═══ Artikel ═══

De tekortkoming rechtvaardigt ontbinding van de huurovereenkomst
3.11
Het gehuurde is een sociale huurwoning. Voor dergelijke woningen bestaat in [plaats] een zeer lange wachtlijst. Wachttijden van meer dan tien jaar zijn geen uitzondering. Oneigenlijk gebruik van een sociale huurwoning vormt dan ook een ernstige tekortkoming in de nakoming van de verplichtingen uit de huurovereenkomst, die grond geeft voor ontbinding daarvan.
3.12
[appellant] heeft zich erop beroepen dat het oneigenlijke gebruik van de woning in deze zaak slechts een incident was, waar zij zelf buiten stond. Uit hetgeen hiervoor bij de behandeling van grief 1 werd overwogen, blijkt echter dat het hof voorshands van oordeel is dat de woning niet als woonruimte in gebruik was en dat het niet anders kan zijn dan dat [appellant] van het feitelijke gebruik van de woning op de hoogte was of had behoren te zijn. Een incident kan dat niet worden genoemd.
3.13
Het woonbelang van [appellant] maakt niet dat ontbinding van de huurovereenkomst niet gerechtvaardigd zou zijn. Aangezien [appellant] tot het bezoek van de politie de woning niet als woonruimte heeft gebruikt, heeft zij daaraan kennelijk ook geen behoefte. Dakloosheid hoeft dus niet te worden gevreesd. Andere redenen waarom ontbinding een te ver gaande sanctie zou zijn, zijn in deze zaak niet naar voren gekomen. Zo is niet uit de verf gekomen dat [appellant] wegens door haar gestelde paniekaanvallen juist in deze woning zou moeten wonen. Grief 2 faalt dus eveneens.
3.14
Het hof acht het uiterst aannemelijk dat de bodemrechter, als deze om een oordeel wordt gevraagd, de ontbinding van de huurovereenkomst zal uitspreken. Het oordeel van de bodemrechter behoeft echter niet te worden afgewacht, omdat De Alliantie, zoals hiervoor al werd overwogen, er een groot belang bij heeft om de woning zo snel mogelijk weer aan een woningzoekende ter beschikking te kunnen stellen, terwijl tegenover dat belang onvoldoende reëel belang van [appellant] staat. Ook de belangenafweging valt daarom in het nadeel van [appellant] uit. Grief 3 deelt het lot van de overige grieven.

═══ Brongegevens ═══

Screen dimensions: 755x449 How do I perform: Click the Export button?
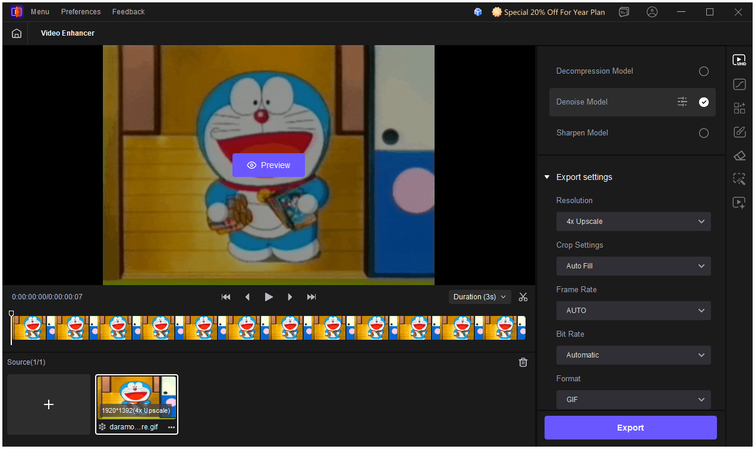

═══

Opdracht A →
Vat het artikel over de ontbinding van de huurovereenkomst samen in twee zinnen.
Opdracht B →
Schrijf een vervolg op het artikel over de ontbinding van de huurovereenkomst dat direct aansluit op de laatste zin.

Verwacht antwoord A →
Omdat voor sociale huurwoningen een zeer lange wachtlijst bestaat, is oneigenlijk gebruik volgens het hof een ernstige tekortkoming die ontbinding van de huurovereenkomst rechtvaardigt, en in deze zaak was dat gebruik geen incident waar de huurder buiten stond. Het woonbelang van de huurder weegt niet op tegen ontbinding, omdat zij de woning niet als woonruimte gebruikte, en omdat De Alliantie er groot belang bij heeft de woning snel aan een woningzoekende te geven, falen ook de grieven 2 en 3.

Verwacht antwoord B →
3.15
De grieven van [appellant] falen. Het bestreden vonnis zal worden bekrachtigd. Als de in het ongelijk gestelde partij wordt [appellant] verwezen in de kosten van het geding in hoger beroep.
Beslissing
bekrachtigt het bestreden vonnis;
veroordeelt [appellant] in de kosten van het geding in hoger beroep, tot op heden aan de zijde van De Alliantie begroot op € 827,= aan verschotten en € 2.428,= voor salaris en € 178,= voor nasalaris, te vermeerderen met € 92,= voor nasalaris en de kosten van het betekeningsexploot ingeval betekening van dit arrest plaatsvindt, te vermeerderen met de wettelijke rente, indien niet binnen veertien dagen na dit arrest dan wel het verschuldigd worden van de nakosten aan de kostenveroordeling is voldaan;
verklaart deze veroordeling uitvoerbaar bij voorraad.
Dit arrest is gewezen door mrs. M.J.R. Brons, J.C.W. Rang en G.R. den Dekker en bij ontstentenis van de voorzitter in het openbaar uitgesproken door de oudste raadsheer op 25 april 2025.
Het bovenstaande bevat de vastlegging van de motivering van het reeds op 25 april 2025 uitgesproken arrest en is op 6 mei 2025 aldus vastgesteld en door de voorzitter voornoemd ondertekend.